*** Отрывок текста
Сказанное Тургеневым о человеке массы к героям «Двенадцати» Блока и к героям бабелевской «Конармии» относится в полной мере.

К герою Зощенко это не относится вовсе.

Герои Бабеля и Блока, эти так называемые «новые люди», на самом деле — никакие не новые. Как мы уже убедились, это все те же люди, досконально известные нам по старой литературе, которые в очередной раз решили жить по-новому. Они преступили все прежние, старые нравственные законы, потому что беззаветно и пламенно уверовали в новые.

Что касается героев Зощенко, то они — в самом полном смысле этого слова новые люди. Они даже не подозревают о существовании каких-либо моральных координат. Они не «преступают» их, потому что им нечего преступать. У них отсутствует тот орган, наличие которого так умиляло старика Канта и который за неимением другой, более точной терминологии он называл нравственным законом внутри нас.

Герой Зощенко в лучшем случае готов считаться с нравственным законом, существующим вовне. Внутри него этот таинственный орган, этот нравственный компас полностью отсутствует.

Он вдруг упал передо мной на колени и стал умолять меня, чтобы я ответила на его чувство.

И тут в одно мгновенье я оценила общее положение. Я подумала, что если он в таком размягченном состоянии, то я могу из него веревки вить, и я могу очень много через него достигнуть.

Я только не знала — этично ли сойтись с ним для достижения нужной цели. Этот вопрос вообще меня мучил долгое время. И, главное, мне не у кого было спросить, допустим ли такой момент: сойтись со своим врагом и через него добиться нужной цели.

(Возмездие)

Вопрос, который мучил Анну Касьянову, как это легко заметить, — чисто умозрительный. Нравственная проблема состоит для нее не в том, чтобы переступить через что-то такое внутри себя. Вся сложность вопроса только в том, что Анне Лаврентьевне не у кого спросить.

Для наглядности любопытно сравнить эту коллизию с наивным рассказом пушкинской Маши Мироновой о том, почему она отказала Швабрину:

Алексей Иванович и рода хорошего, и состояние имеет. Но как подумаю, что в церкви, при всех, пришлось бы с ним поцеловаться, — да ни за что! Ни за какие блага!

Маша даже не задается таким вопросом: этично или не этично ей выйти за Швабрина. Она отнюдь не гордится тем, что отказала ему. Вовсе не рассматривает это как «хороший поступок». Если ей скажут, что она поступила дурно, она может в это даже и поверить, будет плакать, укоряя себя, какая она бесчувственная, не любит папеньку и маменьку, не слушается их. Но переступить через это свое «да ни за что!» — все равно не сможет. Потому что это «ни за что!» — сильнее всех доводов разума, сильнее ее самой.
******
*** Выдержка из данных
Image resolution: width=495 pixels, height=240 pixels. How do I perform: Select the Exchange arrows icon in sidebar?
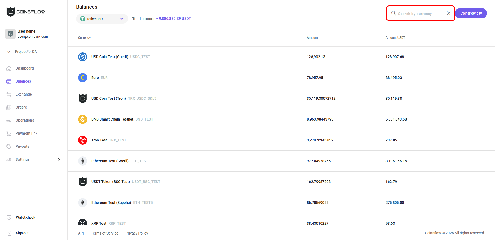(9, 94)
******
→ **Задания**:
1) Извлеките из отрывка без изменений фрагмент от «К герою Зощенко» до «уверовали в новые.».
2) Как, согласно отрывку, Кант называл орган, которого нет у героев Зощенко?
3) Определите, соответствуют ли отрывку утверждения, и подтвердите каждый ответ точной цитатой: (a) Маша Миронова гордится тем, что отказала Швабрину; (b) Анне Касьяновой не у кого было спросить, допустимо ли сойтись с врагом ради цели; (c) герои Бабеля и Блока — действительно новые люди.
Данные взяты из другого источника.

→ **Ответы**:
1)
К герою Зощенко это не относится вовсе.

Герои Бабеля и Блока, эти так называемые «новые люди», на самом деле — никакие не новые. Как мы уже убедились, это все те же люди, досконально известные нам по старой литературе, которые в очередной раз решили жить по-новому. Они преступили все прежние, старые нравственные законы, потому что беззаветно и пламенно уверовали в новые.

2) Нравственным законом внутри нас.

3)
(a) Нет: «Она отнюдь не гордится тем, что отказала ему».
(b) Да: «мне не у кого было спросить, допустим ли такой момент: сойтись со своим врагом и через него добиться нужной цели».
(c) Нет: «Герои Бабеля и Блока, эти так называемые «новые люди», на самом деле — никакие не новые».